HS patients do have a preference for oral. They do not like to poke them. We already learned that. They sometimes even prefer an IV injection over poking themselves for some reasons. With an oral inhibitor that addresses a very different path here, that could be a very, very interesting value proposition for these patients. Niels, we have just a couple more minutes. Yeah. Yeah. I want to thank you for—I want to just reiterate there's already a lot of knowledge of C5a in here. These patients do have elevated C5a levels. That's also known. As far as science goes, more and more research suggests that C5aR is involved around all these lesions, particularly here the draining tunnels. You see that on the upper right side.

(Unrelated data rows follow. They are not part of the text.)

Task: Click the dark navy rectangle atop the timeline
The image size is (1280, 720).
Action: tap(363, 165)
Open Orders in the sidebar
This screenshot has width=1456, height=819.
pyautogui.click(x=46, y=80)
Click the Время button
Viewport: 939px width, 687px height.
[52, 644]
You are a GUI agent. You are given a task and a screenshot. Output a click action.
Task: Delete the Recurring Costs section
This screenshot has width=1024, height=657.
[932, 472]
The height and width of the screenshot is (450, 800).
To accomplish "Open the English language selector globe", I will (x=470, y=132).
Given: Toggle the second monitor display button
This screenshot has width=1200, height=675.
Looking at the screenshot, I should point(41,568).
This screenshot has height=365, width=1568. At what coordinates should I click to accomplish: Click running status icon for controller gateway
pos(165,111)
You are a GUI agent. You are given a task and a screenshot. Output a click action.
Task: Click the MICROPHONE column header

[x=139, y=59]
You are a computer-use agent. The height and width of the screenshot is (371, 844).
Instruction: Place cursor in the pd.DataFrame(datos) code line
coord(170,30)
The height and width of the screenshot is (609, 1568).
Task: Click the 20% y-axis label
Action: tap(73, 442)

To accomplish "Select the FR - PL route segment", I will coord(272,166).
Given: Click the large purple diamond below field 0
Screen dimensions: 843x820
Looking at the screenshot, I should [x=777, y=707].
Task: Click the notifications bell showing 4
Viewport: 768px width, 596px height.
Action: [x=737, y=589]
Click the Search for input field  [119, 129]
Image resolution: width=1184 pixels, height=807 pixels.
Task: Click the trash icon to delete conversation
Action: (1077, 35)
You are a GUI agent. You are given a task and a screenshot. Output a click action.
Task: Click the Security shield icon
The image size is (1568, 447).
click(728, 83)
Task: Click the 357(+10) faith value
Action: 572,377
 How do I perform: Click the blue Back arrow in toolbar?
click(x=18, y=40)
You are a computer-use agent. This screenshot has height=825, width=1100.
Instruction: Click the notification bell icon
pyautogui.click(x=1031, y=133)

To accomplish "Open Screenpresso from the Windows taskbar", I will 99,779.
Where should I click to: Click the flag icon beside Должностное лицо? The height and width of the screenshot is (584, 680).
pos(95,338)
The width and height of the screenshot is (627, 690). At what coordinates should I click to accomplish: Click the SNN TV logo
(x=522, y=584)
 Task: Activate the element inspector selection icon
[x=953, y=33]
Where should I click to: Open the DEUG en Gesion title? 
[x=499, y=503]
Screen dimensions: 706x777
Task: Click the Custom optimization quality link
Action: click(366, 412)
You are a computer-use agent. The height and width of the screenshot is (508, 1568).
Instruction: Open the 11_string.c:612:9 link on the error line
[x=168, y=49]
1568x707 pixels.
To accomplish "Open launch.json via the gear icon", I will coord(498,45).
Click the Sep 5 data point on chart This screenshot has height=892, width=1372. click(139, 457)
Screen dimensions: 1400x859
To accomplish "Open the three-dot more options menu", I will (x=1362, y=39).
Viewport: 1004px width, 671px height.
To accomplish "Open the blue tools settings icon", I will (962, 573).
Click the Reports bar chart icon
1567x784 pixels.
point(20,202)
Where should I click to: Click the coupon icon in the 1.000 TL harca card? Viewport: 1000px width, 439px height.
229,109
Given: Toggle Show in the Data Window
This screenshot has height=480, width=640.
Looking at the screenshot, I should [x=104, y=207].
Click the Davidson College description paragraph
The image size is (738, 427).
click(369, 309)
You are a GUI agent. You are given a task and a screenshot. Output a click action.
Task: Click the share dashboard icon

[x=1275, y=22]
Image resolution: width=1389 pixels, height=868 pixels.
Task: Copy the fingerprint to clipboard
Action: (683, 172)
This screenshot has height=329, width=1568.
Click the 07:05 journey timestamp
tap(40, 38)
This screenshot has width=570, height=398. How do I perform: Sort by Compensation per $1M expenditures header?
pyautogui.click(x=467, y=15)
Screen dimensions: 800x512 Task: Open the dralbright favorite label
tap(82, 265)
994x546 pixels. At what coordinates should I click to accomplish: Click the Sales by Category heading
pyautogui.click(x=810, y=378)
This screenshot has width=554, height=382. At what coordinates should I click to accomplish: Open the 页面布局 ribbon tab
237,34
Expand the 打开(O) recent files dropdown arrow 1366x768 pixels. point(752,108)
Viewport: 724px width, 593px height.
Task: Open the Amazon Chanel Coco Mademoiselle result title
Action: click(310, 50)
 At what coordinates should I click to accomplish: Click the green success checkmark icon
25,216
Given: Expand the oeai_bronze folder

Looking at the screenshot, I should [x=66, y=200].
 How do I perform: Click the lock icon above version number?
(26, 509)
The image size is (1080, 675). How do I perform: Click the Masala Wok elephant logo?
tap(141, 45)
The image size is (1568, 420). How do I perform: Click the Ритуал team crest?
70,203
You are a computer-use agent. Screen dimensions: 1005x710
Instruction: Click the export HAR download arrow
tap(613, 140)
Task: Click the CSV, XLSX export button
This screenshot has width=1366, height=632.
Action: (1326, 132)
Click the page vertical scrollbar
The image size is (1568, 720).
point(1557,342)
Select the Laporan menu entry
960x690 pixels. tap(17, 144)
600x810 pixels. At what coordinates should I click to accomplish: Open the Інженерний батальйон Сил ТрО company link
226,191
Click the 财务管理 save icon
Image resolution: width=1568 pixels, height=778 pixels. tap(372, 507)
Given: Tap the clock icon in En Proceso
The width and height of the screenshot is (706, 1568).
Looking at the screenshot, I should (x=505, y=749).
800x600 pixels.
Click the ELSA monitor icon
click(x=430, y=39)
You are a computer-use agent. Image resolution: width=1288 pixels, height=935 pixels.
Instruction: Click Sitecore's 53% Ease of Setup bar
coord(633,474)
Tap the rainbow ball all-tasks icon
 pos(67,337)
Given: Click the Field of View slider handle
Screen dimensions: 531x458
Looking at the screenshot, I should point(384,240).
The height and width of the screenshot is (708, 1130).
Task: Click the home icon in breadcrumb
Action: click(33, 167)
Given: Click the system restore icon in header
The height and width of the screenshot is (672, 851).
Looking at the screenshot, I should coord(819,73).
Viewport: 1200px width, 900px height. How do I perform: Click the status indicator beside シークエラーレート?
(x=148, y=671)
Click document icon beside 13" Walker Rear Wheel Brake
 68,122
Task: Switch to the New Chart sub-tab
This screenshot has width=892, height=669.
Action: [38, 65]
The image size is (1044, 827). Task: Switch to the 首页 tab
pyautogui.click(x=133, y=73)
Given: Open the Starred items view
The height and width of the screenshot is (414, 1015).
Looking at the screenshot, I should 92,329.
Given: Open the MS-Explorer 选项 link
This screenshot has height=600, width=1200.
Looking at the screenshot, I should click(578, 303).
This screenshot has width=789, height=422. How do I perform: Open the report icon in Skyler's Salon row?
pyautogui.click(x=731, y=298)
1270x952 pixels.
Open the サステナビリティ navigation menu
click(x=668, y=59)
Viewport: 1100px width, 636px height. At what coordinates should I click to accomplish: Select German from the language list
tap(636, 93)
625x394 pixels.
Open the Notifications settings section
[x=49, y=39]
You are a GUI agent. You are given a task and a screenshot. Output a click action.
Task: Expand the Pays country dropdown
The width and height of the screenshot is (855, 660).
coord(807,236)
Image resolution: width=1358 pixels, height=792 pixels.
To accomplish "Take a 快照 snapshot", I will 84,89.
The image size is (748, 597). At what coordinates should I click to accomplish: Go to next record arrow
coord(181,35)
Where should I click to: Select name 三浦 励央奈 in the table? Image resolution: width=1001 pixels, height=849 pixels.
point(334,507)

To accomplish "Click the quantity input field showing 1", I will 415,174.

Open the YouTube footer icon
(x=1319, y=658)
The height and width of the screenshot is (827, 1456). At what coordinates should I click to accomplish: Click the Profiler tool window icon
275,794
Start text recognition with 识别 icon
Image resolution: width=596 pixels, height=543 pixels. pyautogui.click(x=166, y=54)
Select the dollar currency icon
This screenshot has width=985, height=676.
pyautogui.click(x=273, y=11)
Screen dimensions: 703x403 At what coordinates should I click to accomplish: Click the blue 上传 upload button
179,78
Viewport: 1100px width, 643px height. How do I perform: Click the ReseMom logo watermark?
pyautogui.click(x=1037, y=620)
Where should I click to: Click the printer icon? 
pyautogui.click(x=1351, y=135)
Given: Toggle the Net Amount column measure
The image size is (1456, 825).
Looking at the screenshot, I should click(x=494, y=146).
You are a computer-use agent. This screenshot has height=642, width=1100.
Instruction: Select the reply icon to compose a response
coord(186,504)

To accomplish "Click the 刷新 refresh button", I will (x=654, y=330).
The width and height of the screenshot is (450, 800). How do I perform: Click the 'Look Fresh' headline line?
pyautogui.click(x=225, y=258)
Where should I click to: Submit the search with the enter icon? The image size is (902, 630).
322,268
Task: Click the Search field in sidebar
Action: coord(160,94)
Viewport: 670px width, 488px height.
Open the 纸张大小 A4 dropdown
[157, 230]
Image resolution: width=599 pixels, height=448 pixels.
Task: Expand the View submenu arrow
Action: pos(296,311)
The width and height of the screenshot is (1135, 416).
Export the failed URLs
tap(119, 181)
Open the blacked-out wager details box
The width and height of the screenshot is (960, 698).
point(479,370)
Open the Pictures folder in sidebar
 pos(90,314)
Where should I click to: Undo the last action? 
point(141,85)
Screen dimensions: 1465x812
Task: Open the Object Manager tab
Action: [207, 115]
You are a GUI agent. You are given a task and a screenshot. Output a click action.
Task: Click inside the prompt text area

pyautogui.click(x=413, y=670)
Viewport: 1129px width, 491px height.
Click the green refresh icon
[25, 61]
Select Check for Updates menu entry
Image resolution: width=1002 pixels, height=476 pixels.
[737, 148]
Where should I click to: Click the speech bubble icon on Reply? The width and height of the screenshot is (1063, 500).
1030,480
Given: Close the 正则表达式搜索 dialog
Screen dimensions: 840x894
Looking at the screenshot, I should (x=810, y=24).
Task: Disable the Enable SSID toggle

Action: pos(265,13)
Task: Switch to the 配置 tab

There is a mechanism called NETosis that is actually very uniquely C5a-driven, very much involved in the disease inflammatory progression. This has all been worked out. There have been two attempts for this pathway. We had our own experience with vilobelimab, and we saw various levels of efficacy of the drug. I am going to show you two or three sites. And avacopan, I am not going to speak about that today, but we gathered from the avacopan data that there is efficacy, except that it is a very low efficacy at that level and that it is a dosing question. Just to reiterate, we had shown various signs of efficacy with our anti-C5a approach. That was the IV antibody back then. There is clearly an effect on all these abscess nodules and draining tunnels. You see that on the left side, even a dose-dependent effect.

There's clearly an effect on other scores that are favored, for example, in Europe, the IHS4 score. That is an approvable score in Europe, interestingly. The FDA did not accept that as an endpoint for us. We had a very strong effect on draining tunnels. I want to reiterate that on the left side, you see the effect at our primary endpoint, week 16, in our phase 2b study back then. I also want to reiterate that this is something that was plotted recently by another company, the DT100 effect. I think nobody has ever shown this, and this is despite the fact that at 1200 mg, we underdosed the patients as we've shown in our PKPD modeling and as the FDA agreed when we back then decided to move this forward with 1600 milligrams. Very interesting effect.

A lot of patients lose their draining tunnels here, as you can see here with a very big X to difference to placebo. With that, I think we have learnings that we gathered into why we're moving back into this field now with an oral drug that is highly potent and can explore a broad range of efficacy. That is, there is a room for this mechanism in our eyes. Again, ideally, we can address the weaknesses of the past that you probably saw minimal effective dose with avacopan. We can reach just one last sentence here. We can reach the therapeutic dose level that they reach at week 13. We can reach that on day one with our drug. Okay. With that, we're at the end of the presentation.

I want to thank everyone for your attention, and we'll open this for a very short round of questions, I guess. Thank you. Okay. That doesn't seem to be the case, so we can move on, and I think we're already over time, so thank you.